- **読解文**
_____

説明

亜鉛めっき処理鋼構造物の塗装方法

【課題】複層塗膜の膜厚が200μm以下の場合であっても素地との付着性や防食性に非常に優れた複層塗膜を形成できる亜鉛めっき処理鋼構造物の塗装方法を提供する。
【解決手段】亜鉛めっき処理された鋼構造物表面に、(A)1分子中にエポキシ基を2個以上
有するエポキシ樹脂、(B)変性樹脂、(C)アミン系硬化剤、(D)リン酸系防錆顔料及び(E)体質顔料を含有する下塗り塗料(I)を硬化膜厚で80〜150μmになるように塗装し、ついで
フッ素樹脂系塗料、アクリルシリコン樹脂系塗料及びポリウレタン樹脂系塗料から選ばれる少なくとも1種の上塗り塗料(II)を硬化膜厚で15〜60μmとなるように塗装する亜鉛めっき処理鋼構造物の塗装方法。

【発明の詳細な説明】
【技術分野】
【0001】
本発明は、送電用鉄塔、通信用鉄塔などの亜鉛めっき処理鋼構造物の塗装方法に関する。
【背景技術】
【0002】
送電用鉄塔等の鋼構造物は、風雨に曝され錆の発生しやすい環境にあるため、その鉄鋼材表面には亜鉛めっき等の防食処理が施されている。
【0003】
溶融亜鉛めっき処理等の亜鉛めっき処理がされた鉄鋼材表面は、通常、鉄素地に近い方から鉄と亜鉛の合金層であるδ1層及びζ層が順次形成され、その上に亜鉛層であるη層が形成されてなるめっき皮膜の構造となっている。亜鉛めっき処理された鋼構造物は、従来、メンテナンスフリーと言われ、無塗装で使用されるか、又は航空標識等の識別が必要とされる場合、周辺環境との調和が必要とされる場合等に着色塗装され、使用されている。

_____

- **提示資料**

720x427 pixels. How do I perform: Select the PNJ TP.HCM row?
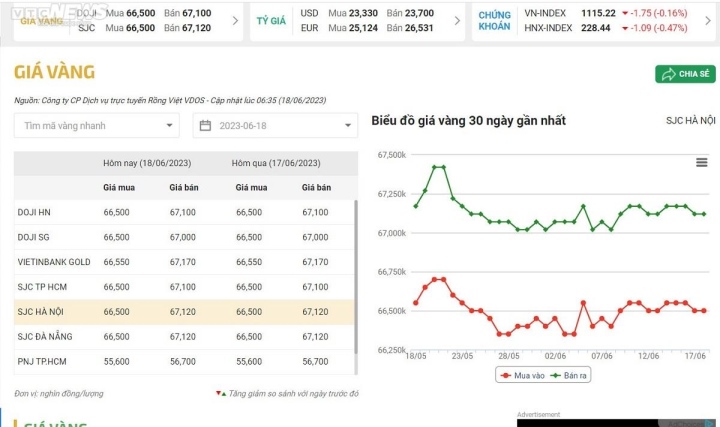click(184, 361)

_____

- **指示と条件**
亜鉛めっき処理鋼構造物の塗装方法を説明した読解文を、最後の文の後から書き継ぎなさい。

- **解答**
【0004】
しかし、近年、酸性雨等の影響により予想以上に亜鉛層のη層の消耗が速くなり、η層が消失し鉄と亜鉛の合金層であるζ層が露出したり、さらにはη層及びζ層が消失し鉄素地に接する該合金層であるδ1層が露出した送電用鉄塔等の鋼構造物が数多く存在するのが実情である。ζ層又はδ1層が露出した鋼構造物では、徐々に赤錆が発生する。かかる赤錆は、外観の悪さのみならず、鋼構造物の強度の低下を招く要因ともなるため、防食塗装をすることが必要となる。
【0005】
特許文献1には、このような錆の出た鋼構造物に、防食塗装する方法として、鋼構造物の表面をケレン処理し、次いで下塗り塗装、上塗り塗装等を施す方法を提案されている。また特許文献2には、エポキシ樹脂、リン片状顔料、ケチミン化合物等を含有する一液型エポキシ樹脂塗料を下塗り塗料として用いた塗装方法を提案されている。これらの塗装方法によれば、亜鉛めっき処理が施された鋼構造物表面に付着性や防食性に優れた塗膜の形成が可能であるが、亜鉛めっき皮膜中の亜鉛層のη層が消耗して合金層のζ層やδ1層が露出している箇所においては、付着性が不十分となったり、長期の防食性を確保し難かった。
【0006】
これに対し特許文献3には、形成塗膜の収縮応力が制御された下塗り塗料を特定膜厚で塗装し、その上にリン片状顔料を含有する上塗り塗料を特定膜厚で塗装することによって、δ1層が露出した素地表面に対しても付着性や防食性が確保された塗膜が形成できる塗装方法が提案されている。しかしながら、このように厚膜仕様にするにはコスト高となりやすく、また上塗り塗料を高粘度で且つ厚膜であるため、塗装コストが高くなりやすい上に塗膜面の凹凸が大きく美粧性に欠ける場合があった。そこで膜厚を低減してこれらの問題を解消しようと検討したが、複層塗膜の膜厚が200μm程度以下の場合には屋外環境下において長期の付着性を確保し難かった。
【特許文献1】特開2000−140746号公報
【特許文献2】特開2001−198521号公報
【特許文献3】WO2007/23934パンフレット
【発明の開示】
【発明が解決しようとする課題】
【0007】
本発明の目的は、亜鉛めっき処理が施された送電用鉄塔等の鋼構造物に対し、複層塗膜の膜厚が200μm以下の場合であっても素地との付着性や防食性に非常に優れた複層塗
膜を形成できる鋼構造物の塗装方法を提供することにある。
【課題を解決するための手段】
【0008】
本発明は、下記の塗装方法を提供するものである。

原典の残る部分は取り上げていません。